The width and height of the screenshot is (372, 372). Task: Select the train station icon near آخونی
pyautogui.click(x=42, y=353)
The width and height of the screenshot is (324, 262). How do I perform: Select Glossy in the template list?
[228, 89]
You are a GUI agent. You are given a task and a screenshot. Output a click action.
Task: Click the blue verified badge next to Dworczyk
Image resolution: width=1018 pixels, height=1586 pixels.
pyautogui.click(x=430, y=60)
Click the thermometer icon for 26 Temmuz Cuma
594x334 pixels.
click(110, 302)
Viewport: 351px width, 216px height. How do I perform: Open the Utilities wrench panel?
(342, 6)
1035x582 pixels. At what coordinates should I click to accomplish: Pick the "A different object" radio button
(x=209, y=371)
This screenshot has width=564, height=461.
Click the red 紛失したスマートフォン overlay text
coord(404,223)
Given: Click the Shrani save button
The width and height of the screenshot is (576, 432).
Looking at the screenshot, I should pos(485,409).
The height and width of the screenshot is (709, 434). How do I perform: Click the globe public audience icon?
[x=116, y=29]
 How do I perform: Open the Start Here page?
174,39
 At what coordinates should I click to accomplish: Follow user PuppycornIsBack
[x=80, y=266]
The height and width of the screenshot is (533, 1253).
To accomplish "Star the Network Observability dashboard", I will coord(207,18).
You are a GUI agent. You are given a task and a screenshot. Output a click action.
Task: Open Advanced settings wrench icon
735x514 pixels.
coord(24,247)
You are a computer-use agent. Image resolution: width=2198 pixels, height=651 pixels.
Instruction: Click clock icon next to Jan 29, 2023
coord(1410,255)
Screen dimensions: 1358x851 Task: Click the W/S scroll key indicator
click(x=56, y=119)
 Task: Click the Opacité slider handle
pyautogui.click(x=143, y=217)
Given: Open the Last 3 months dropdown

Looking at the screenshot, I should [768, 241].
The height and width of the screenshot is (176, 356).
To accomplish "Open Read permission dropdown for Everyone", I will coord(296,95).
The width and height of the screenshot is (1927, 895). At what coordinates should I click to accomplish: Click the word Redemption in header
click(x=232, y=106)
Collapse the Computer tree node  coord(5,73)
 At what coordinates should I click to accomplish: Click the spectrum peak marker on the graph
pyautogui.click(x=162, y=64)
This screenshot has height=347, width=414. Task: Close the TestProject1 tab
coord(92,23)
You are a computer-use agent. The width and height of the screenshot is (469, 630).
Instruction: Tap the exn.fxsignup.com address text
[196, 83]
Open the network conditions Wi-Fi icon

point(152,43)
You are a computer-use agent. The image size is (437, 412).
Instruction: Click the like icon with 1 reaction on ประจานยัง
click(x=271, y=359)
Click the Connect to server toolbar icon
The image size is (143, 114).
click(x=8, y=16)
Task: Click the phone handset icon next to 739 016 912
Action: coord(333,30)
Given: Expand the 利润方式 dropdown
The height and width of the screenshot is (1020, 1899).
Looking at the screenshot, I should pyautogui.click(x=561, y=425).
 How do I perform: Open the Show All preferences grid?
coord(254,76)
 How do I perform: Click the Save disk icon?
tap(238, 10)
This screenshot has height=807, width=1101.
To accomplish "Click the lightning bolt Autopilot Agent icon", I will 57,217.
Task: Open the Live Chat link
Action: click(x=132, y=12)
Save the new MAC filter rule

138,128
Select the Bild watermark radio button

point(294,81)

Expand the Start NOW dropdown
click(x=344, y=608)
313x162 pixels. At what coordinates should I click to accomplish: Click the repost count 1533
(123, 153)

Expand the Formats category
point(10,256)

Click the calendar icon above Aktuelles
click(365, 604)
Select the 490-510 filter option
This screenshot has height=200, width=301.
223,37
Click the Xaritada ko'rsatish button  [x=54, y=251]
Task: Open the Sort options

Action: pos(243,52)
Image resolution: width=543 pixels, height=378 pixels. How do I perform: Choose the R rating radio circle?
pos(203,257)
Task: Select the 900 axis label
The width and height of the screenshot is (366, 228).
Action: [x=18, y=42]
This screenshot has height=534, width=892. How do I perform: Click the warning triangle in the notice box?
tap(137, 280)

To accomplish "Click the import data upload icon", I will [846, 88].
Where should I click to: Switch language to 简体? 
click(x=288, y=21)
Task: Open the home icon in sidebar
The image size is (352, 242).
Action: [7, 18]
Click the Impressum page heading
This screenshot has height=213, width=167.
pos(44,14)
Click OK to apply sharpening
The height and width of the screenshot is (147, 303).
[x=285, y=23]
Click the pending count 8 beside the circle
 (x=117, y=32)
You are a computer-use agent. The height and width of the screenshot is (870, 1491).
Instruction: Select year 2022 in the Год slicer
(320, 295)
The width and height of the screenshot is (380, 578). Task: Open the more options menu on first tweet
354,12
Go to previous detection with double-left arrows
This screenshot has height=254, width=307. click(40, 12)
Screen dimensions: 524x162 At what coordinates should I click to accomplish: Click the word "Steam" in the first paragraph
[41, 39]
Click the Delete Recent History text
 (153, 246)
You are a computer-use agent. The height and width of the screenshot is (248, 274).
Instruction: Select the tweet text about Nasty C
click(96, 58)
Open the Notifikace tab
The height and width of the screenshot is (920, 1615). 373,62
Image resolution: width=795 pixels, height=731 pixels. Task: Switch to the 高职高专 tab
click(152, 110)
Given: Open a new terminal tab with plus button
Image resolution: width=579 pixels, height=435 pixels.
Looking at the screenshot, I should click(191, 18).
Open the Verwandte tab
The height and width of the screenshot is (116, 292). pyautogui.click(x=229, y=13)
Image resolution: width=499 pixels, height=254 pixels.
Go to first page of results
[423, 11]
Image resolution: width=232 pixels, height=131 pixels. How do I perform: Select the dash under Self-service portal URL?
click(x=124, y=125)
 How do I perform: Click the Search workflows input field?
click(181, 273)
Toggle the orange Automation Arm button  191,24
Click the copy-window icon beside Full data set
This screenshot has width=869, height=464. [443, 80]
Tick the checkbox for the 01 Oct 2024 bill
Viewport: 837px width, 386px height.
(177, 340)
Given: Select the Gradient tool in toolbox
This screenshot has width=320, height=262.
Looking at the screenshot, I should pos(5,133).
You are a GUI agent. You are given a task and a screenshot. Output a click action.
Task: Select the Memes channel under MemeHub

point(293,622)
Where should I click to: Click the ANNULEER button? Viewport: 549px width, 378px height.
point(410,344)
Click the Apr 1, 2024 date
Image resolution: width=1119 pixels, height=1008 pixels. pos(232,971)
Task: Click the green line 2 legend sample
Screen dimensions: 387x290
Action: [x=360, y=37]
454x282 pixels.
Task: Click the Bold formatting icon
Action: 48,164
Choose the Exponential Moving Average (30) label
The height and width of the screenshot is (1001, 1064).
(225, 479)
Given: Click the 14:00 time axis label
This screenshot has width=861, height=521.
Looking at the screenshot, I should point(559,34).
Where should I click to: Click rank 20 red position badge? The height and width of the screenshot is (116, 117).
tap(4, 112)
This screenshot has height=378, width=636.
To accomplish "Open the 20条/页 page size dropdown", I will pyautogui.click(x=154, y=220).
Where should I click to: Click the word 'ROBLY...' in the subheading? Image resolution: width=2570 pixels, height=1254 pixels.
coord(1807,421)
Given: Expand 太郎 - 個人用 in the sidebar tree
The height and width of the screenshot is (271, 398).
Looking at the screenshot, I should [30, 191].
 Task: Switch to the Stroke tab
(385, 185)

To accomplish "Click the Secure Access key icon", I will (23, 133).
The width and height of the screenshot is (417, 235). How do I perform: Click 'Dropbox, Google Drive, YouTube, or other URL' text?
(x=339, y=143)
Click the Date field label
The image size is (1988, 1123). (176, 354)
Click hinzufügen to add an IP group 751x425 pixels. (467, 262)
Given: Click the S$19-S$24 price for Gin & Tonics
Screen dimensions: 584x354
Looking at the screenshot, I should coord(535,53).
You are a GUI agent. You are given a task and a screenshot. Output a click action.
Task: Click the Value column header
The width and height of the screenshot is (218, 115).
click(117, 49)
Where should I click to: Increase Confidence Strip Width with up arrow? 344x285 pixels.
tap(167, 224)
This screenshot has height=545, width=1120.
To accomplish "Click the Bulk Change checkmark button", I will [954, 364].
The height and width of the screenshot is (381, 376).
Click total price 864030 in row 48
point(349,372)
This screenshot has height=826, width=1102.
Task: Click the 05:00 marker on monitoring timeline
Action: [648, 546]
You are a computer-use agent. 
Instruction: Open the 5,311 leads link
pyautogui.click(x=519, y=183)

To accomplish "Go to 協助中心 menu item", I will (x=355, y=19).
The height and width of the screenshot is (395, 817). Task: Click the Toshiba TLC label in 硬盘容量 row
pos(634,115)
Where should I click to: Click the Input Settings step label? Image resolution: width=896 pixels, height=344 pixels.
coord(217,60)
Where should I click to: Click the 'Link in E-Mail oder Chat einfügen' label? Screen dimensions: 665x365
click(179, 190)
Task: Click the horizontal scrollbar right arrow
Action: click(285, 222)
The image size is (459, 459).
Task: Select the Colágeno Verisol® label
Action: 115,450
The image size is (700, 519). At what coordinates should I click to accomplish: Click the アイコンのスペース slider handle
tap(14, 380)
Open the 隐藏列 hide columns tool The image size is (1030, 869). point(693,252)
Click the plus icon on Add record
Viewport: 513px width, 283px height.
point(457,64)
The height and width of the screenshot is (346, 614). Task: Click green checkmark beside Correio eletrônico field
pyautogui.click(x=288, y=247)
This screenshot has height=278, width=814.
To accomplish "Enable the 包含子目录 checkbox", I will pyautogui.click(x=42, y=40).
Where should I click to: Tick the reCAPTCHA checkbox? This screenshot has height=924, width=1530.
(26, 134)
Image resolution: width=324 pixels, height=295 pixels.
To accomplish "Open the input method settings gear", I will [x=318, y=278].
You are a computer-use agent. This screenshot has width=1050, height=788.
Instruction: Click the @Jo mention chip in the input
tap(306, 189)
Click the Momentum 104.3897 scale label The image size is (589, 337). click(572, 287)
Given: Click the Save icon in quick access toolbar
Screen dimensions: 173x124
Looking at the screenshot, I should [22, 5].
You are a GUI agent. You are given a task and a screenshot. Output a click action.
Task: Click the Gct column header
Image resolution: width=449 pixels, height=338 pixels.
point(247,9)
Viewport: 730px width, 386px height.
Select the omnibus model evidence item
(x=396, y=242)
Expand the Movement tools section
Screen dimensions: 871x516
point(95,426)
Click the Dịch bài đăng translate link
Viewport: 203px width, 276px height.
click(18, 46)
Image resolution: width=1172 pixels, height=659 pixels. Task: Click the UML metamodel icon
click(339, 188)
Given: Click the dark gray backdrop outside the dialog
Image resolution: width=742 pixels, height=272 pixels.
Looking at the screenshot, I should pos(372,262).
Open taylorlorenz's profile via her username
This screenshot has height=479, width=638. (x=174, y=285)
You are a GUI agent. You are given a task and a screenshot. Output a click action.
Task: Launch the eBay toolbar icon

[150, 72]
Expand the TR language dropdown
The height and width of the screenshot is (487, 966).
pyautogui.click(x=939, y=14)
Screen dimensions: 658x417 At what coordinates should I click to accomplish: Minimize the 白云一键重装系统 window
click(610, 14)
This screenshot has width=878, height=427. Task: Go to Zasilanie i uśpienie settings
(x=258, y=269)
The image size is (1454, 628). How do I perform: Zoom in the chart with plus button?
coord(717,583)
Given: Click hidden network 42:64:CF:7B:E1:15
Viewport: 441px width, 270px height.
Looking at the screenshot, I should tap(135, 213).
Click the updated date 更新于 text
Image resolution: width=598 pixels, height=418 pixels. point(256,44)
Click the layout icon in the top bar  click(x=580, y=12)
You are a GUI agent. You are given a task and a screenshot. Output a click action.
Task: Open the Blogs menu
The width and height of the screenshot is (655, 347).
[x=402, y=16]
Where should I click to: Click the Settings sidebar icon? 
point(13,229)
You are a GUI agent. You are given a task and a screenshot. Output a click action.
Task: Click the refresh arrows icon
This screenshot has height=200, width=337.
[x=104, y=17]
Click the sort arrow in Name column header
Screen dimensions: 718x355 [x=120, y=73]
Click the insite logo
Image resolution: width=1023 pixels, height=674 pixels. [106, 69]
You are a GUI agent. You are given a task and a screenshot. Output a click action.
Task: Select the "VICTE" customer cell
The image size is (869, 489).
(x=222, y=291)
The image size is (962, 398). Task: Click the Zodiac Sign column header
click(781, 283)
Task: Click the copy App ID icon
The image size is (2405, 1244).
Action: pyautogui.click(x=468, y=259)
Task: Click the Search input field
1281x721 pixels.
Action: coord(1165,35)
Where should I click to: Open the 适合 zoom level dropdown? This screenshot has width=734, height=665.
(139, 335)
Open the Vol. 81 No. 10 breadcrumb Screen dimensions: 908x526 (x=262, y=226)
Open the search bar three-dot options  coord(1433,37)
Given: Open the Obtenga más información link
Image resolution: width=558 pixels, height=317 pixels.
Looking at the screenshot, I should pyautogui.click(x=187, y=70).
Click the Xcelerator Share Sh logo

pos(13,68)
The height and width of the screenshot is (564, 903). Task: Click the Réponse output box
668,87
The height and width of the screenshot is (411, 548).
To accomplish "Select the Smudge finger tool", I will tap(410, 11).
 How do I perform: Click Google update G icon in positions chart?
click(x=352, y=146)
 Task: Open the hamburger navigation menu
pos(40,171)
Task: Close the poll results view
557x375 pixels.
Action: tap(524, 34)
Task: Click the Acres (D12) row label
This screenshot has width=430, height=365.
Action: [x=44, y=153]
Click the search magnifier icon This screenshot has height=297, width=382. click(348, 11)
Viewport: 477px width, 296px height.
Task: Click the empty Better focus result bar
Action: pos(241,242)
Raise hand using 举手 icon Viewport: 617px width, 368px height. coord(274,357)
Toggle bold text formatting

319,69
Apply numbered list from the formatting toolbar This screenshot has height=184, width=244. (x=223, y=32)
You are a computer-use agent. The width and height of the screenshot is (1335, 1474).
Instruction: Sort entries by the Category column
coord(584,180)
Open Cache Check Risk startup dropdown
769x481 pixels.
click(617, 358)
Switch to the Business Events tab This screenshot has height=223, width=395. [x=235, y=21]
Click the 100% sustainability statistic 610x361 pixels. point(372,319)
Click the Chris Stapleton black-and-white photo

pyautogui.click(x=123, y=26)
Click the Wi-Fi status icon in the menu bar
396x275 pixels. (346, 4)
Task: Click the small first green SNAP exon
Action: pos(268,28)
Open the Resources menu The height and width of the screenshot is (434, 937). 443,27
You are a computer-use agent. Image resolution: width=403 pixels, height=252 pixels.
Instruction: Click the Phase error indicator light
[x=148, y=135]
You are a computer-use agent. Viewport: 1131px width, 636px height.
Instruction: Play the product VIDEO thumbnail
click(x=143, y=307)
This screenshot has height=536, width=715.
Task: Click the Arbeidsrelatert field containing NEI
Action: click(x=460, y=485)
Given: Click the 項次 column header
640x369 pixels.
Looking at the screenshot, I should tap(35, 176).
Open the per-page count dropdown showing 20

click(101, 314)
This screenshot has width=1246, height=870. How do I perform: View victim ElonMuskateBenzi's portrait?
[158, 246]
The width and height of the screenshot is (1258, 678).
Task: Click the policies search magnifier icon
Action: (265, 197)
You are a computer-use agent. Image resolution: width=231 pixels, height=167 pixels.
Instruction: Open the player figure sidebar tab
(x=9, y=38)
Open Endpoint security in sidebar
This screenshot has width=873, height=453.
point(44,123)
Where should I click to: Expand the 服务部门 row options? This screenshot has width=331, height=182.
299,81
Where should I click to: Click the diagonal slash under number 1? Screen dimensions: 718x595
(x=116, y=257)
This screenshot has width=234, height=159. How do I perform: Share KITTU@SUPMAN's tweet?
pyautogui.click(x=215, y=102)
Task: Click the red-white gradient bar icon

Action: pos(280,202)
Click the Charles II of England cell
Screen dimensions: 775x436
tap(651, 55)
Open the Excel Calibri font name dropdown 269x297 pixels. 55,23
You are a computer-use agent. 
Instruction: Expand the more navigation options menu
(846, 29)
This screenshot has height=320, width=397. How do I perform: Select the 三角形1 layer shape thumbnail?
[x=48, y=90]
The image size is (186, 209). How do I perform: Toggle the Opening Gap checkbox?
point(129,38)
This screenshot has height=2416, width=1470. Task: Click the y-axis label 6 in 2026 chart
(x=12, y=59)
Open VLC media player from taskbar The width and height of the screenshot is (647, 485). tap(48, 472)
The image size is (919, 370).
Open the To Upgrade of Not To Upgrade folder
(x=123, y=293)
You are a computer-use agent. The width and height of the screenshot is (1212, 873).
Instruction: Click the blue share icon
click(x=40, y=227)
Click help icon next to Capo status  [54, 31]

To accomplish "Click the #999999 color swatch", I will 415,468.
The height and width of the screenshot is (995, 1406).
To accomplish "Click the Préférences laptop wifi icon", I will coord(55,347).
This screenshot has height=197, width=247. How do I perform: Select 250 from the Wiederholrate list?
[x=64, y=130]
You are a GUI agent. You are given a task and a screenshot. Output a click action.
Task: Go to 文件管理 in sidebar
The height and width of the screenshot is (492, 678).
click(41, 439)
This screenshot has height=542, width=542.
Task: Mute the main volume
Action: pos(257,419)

_DIRECTIONS_. A single number is the answer: how many lines of the material above hold the word "tree"?

_ANSWER TO THE EXERCISE_. 2